I imagine were not the only community to be duped. The write/writers of the blog professed to be teachers, having a child with down syndrome, one with T1D and if I remember correctly a set of triplets. That’s a lot of heart strings getting tugged.
Sadly it happens. We live in a fast-paced, media savvy culture, news travels fast, good or bad.
Mad? No. Frustrated? Maybe. Just wondering how we can protect ourselves in the future, so as a parent, a blogger and also as a community we don’t perpetuate the untrue and the drama. That we always honor the lives lost with truth and dignity, that we support families as they grieve and at the same time we continue to celebrate our strength, our successes and our commitment to a cure.
The truth is, duped or not, we still need a cure, I still have nights that I am worrisome about Logan’s numbers and I still get up and check him.
I won’t lie, the blog post in question got to me, I was feeling raw, tired and mad at T1D. I read that a child had died in their sleep from a low and I thought “Enough already!“.
At first I hesitated to post blue candles, or to even mention death but I did. I should have listened to my gut but my heart took over and that’s what they were counting on.
Early on I had decided not to share those stories, or the blue candles, not that they didn’t matter, of course they matter, but I struggled with it for different reasons. Even though I chose not to share the blue candles, when I saw them they were always a reminder of how strong this community is, how loving and supportive they are and how we grieve together and stay strong. Together.

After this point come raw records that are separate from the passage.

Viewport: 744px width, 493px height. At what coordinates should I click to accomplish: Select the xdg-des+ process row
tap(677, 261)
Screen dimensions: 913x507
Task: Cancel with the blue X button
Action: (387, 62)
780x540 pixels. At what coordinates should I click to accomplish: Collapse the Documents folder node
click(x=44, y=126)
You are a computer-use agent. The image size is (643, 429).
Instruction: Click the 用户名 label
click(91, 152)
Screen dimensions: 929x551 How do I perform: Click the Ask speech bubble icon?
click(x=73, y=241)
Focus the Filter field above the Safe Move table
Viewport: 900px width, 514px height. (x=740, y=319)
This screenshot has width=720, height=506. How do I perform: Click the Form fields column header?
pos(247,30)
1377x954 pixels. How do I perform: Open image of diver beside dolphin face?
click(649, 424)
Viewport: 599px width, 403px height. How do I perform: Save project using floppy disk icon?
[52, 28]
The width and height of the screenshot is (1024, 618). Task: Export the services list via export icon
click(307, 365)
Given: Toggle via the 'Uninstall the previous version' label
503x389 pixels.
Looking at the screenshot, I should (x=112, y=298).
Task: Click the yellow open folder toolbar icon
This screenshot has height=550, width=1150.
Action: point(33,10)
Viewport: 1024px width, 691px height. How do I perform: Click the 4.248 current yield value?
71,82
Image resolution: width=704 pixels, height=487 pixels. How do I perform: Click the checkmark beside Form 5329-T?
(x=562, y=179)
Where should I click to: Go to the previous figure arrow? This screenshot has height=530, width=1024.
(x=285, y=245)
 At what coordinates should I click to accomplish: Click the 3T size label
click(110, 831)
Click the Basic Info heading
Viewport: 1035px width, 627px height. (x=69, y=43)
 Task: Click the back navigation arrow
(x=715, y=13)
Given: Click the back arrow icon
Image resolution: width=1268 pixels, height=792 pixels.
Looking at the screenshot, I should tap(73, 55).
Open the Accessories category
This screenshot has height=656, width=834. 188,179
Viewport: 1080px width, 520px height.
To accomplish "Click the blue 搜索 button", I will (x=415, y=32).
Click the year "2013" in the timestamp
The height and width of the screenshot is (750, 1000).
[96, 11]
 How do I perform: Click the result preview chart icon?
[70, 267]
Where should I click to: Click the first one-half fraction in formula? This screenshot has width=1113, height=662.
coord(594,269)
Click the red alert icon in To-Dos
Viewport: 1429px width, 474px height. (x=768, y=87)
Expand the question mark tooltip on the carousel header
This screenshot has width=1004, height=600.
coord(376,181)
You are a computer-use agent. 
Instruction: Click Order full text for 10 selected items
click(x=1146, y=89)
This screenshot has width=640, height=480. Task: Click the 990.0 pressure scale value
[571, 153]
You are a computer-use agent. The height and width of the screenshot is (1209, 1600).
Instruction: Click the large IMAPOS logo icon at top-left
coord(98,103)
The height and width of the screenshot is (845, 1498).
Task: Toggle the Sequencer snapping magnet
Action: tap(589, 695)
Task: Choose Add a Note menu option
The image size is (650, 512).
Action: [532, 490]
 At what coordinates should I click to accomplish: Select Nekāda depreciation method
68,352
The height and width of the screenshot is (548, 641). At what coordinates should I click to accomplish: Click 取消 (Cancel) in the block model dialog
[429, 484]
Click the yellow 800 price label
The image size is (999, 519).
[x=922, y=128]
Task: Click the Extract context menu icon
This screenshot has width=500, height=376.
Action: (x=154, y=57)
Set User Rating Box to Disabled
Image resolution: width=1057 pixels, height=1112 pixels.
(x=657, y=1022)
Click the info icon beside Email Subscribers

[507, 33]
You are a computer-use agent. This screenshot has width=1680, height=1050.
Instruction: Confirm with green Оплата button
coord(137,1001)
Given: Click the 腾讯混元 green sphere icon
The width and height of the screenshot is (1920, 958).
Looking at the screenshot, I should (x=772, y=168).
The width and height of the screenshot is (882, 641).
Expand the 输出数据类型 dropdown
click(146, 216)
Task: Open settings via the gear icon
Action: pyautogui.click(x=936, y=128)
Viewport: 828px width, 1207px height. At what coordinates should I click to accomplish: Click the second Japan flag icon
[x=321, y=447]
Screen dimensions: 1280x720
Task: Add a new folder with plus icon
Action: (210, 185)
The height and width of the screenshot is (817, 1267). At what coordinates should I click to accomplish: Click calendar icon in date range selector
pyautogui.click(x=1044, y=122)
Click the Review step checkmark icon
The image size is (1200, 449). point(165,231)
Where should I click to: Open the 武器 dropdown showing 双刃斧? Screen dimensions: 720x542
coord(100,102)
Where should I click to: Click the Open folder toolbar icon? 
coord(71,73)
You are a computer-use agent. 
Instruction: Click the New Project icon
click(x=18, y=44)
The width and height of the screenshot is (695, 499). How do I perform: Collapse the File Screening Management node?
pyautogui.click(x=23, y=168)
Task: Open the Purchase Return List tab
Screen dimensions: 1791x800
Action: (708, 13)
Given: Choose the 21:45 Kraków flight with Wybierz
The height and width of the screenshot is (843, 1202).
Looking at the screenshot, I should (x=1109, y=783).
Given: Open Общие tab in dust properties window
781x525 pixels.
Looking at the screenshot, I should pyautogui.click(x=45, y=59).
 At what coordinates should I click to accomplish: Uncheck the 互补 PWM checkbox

The good news, yes, there is always good news, is that it has us talking. The T1D community is coming together, bringing their ideas and their thoughts to the table so something like this doesn’t happen again.
We are talking about how to find a way so that those who want to post blue candles can and do. We are talking about how we feel, where we need to make some changes and how we may need some type of protocol or etiquette as Moira McCarthy Stanford mentions in her most recent post.
So, duped? Yes. But you know what? We still need a cure. There will always be people out there that will thrive in the drama and who will try to get in the cracks of our armor, it happens but it doesn’t define us or our intentions. It doesn’t stop us.
I don’t like that it happens. It takes our breath away, we struggle, we squirm, we think “How could they? How could we?”, but we are all human, we trust, we love, we care, we believe…and we don’t want to lose another child to the complications of T1D.
Don’t be mad or sad, be empowered, be vigilant, be determined. Take pause, be cautious, but don’t stop. This is not a reflection of your judgement but of your heart, you trusted, you cared and now you move on.
And you know what else? I am relieved, relieved that the post in question was not true. That a T1D child did not die in their sleep. That above all else, is what matters.
So duped? Yes. But it doesn’t change the truth, my truth or Logan’s truth, that T1D is serious and that we need a cure.